Try it: Return the data below in full, exactly as it stands.

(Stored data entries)
==========
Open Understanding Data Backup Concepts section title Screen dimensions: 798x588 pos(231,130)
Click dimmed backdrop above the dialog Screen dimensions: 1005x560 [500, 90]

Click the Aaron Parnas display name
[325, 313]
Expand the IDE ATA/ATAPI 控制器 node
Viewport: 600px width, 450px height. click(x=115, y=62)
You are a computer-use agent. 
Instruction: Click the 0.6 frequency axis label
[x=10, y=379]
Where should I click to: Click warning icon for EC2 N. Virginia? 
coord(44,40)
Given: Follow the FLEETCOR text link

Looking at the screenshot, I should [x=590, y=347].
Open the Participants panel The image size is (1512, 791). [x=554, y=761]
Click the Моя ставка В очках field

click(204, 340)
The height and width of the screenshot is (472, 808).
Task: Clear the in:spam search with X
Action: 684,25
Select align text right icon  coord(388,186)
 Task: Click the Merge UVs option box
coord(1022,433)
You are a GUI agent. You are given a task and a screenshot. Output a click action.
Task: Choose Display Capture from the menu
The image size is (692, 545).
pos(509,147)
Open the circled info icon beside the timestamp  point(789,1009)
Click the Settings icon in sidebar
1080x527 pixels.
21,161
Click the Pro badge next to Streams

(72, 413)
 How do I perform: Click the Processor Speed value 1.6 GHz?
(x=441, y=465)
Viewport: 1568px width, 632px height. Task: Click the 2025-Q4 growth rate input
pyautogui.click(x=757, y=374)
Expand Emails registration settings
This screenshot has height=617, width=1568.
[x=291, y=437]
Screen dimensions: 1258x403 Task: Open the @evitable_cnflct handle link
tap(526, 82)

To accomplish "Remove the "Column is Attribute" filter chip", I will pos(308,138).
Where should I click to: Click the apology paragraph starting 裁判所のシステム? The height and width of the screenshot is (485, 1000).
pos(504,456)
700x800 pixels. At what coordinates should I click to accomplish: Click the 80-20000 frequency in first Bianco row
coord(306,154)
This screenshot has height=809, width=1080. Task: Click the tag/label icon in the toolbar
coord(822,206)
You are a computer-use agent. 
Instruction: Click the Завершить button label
==========
Answer to the problem:
Open Understanding Data Backup Concepts section title Screen dimensions: 798x588 pos(231,130)
Click dimmed backdrop above the dialog Screen dimensions: 1005x560 [500, 90]

Click the Aaron Parnas display name
[325, 313]
Expand the IDE ATA/ATAPI 控制器 node
Viewport: 600px width, 450px height. click(x=115, y=62)
You are a computer-use agent. 
Instruction: Click the 0.6 frequency axis label
[x=10, y=379]
Where should I click to: Click warning icon for EC2 N. Virginia? 
coord(44,40)
Given: Follow the FLEETCOR text link

Looking at the screenshot, I should [x=590, y=347].
Open the Participants panel The image size is (1512, 791). [x=554, y=761]
Click the Моя ставка В очках field

click(204, 340)
The height and width of the screenshot is (472, 808).
Task: Clear the in:spam search with X
Action: 684,25
Select align text right icon  coord(388,186)
 Task: Click the Merge UVs option box
coord(1022,433)
You are a GUI agent. You are given a task and a screenshot. Output a click action.
Task: Choose Display Capture from the menu
The image size is (692, 545).
pos(509,147)
Open the circled info icon beside the timestamp  point(789,1009)
Click the Settings icon in sidebar
1080x527 pixels.
21,161
Click the Pro badge next to Streams

(72, 413)
 How do I perform: Click the Processor Speed value 1.6 GHz?
(x=441, y=465)
Viewport: 1568px width, 632px height. Task: Click the 2025-Q4 growth rate input
pyautogui.click(x=757, y=374)
Expand Emails registration settings
This screenshot has height=617, width=1568.
[x=291, y=437]
Screen dimensions: 1258x403 Task: Open the @evitable_cnflct handle link
tap(526, 82)

To accomplish "Remove the "Column is Attribute" filter chip", I will pos(308,138).
Where should I click to: Click the apology paragraph starting 裁判所のシステム? The height and width of the screenshot is (485, 1000).
pos(504,456)
700x800 pixels. At what coordinates should I click to accomplish: Click the 80-20000 frequency in first Bianco row
coord(306,154)
This screenshot has height=809, width=1080. Task: Click the tag/label icon in the toolbar
coord(822,206)
You are a computer-use agent. 
Instruction: Click the Завершить button label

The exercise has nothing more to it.